You shall know a word by the company it keeps

This may seem pretty intuitive but it is actually a very brilliant idea. Machine does no necessarily need to understand the semantics - all it needs to do is to infer whether it is common for a word to be at where it is given the context, which can be accomplished using a neural network.

I will not go into details about how a neural network functions. If you are interested, I highly recommend this video by 3Blue1Brown - the visualization helped me understand the concept a lot.

In the neural network for Word2Vec, the inputs is an one-hot vector. The hidden layer does not have activation function, meaning it uses linear activation. The output layer is produced using Softmax - a classifier commonly used in machine learning task. It is important to note that what we want is not necessarily to use the model to accomplish any task; instead, we will take the parameters of the model in the form of a matrix - where each row would be a word vector that we want as result.

How Does the Training Work

That being said, there are commonly two ways to train the word2vec model, and word2vec uses both ways

CBOW (Continuous Bag-of-Words) - where we use the context to infer the word
Skip Gram - where we use the word to infer the context
I will briefly talk about how the training functions with an example using the skip gram method.
Suppose the sentence that we want to train the model with is

The quick brown fox jumps over the lazy dog.

At this point, we need to specify our skip window, which is the window of context that we want the machine to predict. Suppose we set that to 2, then we can generate the following training data set

We want to turn this into a classifier problem, so we turn the data set into one-hot encoding, generating a series of vectors where 1 appears on where the word is and 0 appears on everywhere else

We put the training data into the neural network, and use back propagation to minimize the loss function, hoping to make the resulting vector as close to our desired output. When the training is completed, we take out the embedding matrix, which will contain all the word vectors we want.

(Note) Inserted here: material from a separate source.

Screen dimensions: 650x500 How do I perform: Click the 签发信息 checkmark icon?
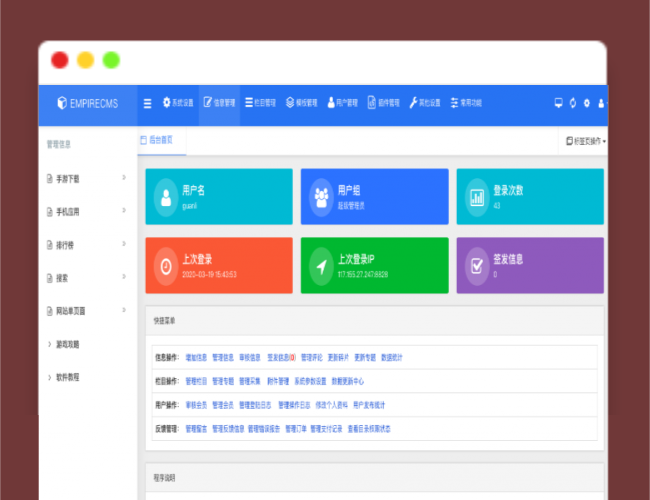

Getting and Processing Data

In the following sections, I will walk through how I trained a Word2Vec model using data from Peking University’s Chinese NLP data set.
I downloaded my dataset from Kaggle - a popular data science website containing a lot of useful dataset. My data consist of transcripts of Xinwenlianbo (新闻联播), an every-day TV news broadcast - over the past few years.
Below is my code for processing the data and cutting them into individual words

import pandas as pd
import io
import jieba
import re

# this would be the output file 
f = io.open('sentences.txt', mode = 'w', encoding= 'utf-8')

# read the csv file using pandas
news = pd.read_csv('chinese_news.csv')

# take out all the news body 
x = list(news['content'])

l = []

# I want to skip all Chinese punctuactions
skip_list = ['','。', '，', '、', '：', '“', '”', "《", "》", '\n','；','— —','（', '）']

# looping through all the news stories, col would store individual news stories
for col in x:
    # take the text out and remove white space
    text = str(col).rstrip()
    # split the text by sentence
    sentences = re.split('。|！|\!|\.|？|\?', text)
    for i in range(int(len(sentences) / 2)):
        sentence = sentences[2 * i] + sentences[2 * i + 1]
        # skip all the punctuation
        for skip_char in skip_list:
            sentence = sentence.replace(skip_char, '')
        # I use jieba, a Chinese language segmentation tool, to cut the sentence into words
        seg_list = list(jieba.cut(sentence))
        for temp_term in seg_list:
            l.append(temp_term)
        # output format would be words seperated by white spaces
        res = " ".join(l) + '\n'
        res.lstrip()
        # write the result into output file
        f.write(res)
        l = []

f.close()

One thing to note is that I used jieba for word segmentation. You can find extensive instructions on how to pip install it online. Another common tool is hanlp (which is probably more advanced too). For simplicity I sticked to jieba.
After the program is run the output file should look like this

Using the Gensim Word2Vec Model

The use of Genism Word2Vec Model is fairly simple and straight-forward after pre-processing. You can also find instructions on how to pip install gensim online - it is quite easy from my experience.

import io
from gensim.models import Word2Vec
from gensim.models.word2vec import LineSentence
import multiprocessing

a = io.open("sentences.txt", mode="r+", encoding="utf-8")
model = Word2Vec(LineSentence(a), size=400, window = 5, min_count= 5, workers= multiprocessing.cpu_count() - 4)
model.save('word2.model')
model.wv.save_word2vec_format('word2vec.vector', binary=False)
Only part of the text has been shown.